Siegel et al. (PDF) has done the most detailed study I am aware of on exercise induced hyponatremia. They did detailed biochemical assessments on 39 runners in the 2001 Boston Marathon. They drew pre-race (day before) and post-race (within 2 hous of finishing) samples for:
- CPK
- IL-6
- ADH (vasopressin)
- cortisol
- prolactin
- CRP
- IL-6
- ADH (vasopressin)
The normal patients had spikes in their CPK from 150 to 2,323. They also had a doubling of cortisol and prolactin but no change in ADH levels. The rise in CPK was matched by increases in IL-6 followed by an increase in CRP.

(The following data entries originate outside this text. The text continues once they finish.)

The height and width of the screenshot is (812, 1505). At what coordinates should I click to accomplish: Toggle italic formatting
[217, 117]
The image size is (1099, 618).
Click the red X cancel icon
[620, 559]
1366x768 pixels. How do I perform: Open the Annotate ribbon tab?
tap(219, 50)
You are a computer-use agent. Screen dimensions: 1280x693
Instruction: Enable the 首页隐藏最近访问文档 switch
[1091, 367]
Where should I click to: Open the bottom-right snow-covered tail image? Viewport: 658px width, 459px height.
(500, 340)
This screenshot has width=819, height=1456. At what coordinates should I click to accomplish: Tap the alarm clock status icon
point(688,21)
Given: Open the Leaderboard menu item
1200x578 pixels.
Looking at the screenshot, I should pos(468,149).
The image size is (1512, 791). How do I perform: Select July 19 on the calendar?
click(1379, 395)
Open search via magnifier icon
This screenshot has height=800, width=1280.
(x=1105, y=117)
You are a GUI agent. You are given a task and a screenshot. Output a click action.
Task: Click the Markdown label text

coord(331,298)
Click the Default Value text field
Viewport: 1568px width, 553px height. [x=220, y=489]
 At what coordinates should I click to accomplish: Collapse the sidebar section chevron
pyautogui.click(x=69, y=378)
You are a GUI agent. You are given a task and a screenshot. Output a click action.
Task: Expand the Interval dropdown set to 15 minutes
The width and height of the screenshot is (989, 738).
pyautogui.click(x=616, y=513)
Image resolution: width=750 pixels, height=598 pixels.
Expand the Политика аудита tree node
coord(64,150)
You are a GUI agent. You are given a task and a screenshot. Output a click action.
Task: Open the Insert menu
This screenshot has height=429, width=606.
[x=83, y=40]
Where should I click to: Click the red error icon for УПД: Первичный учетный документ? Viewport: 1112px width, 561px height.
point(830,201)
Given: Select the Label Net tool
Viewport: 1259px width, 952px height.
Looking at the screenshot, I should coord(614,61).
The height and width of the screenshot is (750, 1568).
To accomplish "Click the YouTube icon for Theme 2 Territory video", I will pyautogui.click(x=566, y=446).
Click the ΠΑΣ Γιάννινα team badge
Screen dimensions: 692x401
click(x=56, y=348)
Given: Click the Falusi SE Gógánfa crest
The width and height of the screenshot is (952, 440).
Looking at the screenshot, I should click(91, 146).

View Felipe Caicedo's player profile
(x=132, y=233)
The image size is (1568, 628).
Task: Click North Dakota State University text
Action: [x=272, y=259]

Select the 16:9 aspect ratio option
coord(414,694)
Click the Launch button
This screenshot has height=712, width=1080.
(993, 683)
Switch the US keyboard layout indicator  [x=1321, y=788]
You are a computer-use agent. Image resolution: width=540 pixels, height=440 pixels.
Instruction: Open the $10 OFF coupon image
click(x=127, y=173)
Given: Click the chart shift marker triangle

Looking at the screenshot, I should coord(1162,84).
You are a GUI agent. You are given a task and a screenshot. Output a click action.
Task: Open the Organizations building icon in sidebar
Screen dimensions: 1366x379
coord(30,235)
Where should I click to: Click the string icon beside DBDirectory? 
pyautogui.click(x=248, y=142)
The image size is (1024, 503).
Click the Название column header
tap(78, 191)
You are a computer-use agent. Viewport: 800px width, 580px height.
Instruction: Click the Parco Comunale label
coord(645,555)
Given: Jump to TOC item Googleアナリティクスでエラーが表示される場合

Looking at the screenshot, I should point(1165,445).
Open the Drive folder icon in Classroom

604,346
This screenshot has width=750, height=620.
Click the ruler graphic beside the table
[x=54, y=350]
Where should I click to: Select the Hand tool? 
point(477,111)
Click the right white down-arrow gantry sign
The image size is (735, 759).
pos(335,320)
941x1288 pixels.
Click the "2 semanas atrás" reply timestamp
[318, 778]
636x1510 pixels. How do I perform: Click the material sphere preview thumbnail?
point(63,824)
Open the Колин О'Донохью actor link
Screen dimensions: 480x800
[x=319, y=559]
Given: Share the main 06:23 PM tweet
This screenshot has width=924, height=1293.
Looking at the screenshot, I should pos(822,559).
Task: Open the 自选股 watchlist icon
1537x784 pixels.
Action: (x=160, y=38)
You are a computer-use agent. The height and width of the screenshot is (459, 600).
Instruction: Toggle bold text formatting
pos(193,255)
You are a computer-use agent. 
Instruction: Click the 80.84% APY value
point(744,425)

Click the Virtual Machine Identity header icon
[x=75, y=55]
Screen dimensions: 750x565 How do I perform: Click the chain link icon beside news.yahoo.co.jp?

Of the 308 collapsed runners only 16 had hyponatremia. All of the hyponatremic runners reported a lack of urination during the race. 7 of the 16 had inappropriately high ADH levels in the blood. The authors concluded that lack of urination (though only driven by ADH in half the patients) rather than fluid loading was the predominant cause of hyponatremia.



The elevated urinary sodium levels (consistent with SIADH) are a critical fact in the etiology of hyponatremia. If we were dealing with hypovolemia (commonly, but erroneously, referred to as dehydration), a cause of hyponatremia, one would expect a low urine sodium (usually less than 10 but always less than 20). The high urine sodium means that these patients were not volume depleted, It was not loss of sodium through the sweat which lead to the low sodium. This means that changing the sodium content of sport drinks is unlikely to prevent the complication.
The authors point out NSAIDs (ibuprofen, Motrin, Advil, naproxen) enhance renal response to ADH and should be avoided in the 24-hours prior to a race.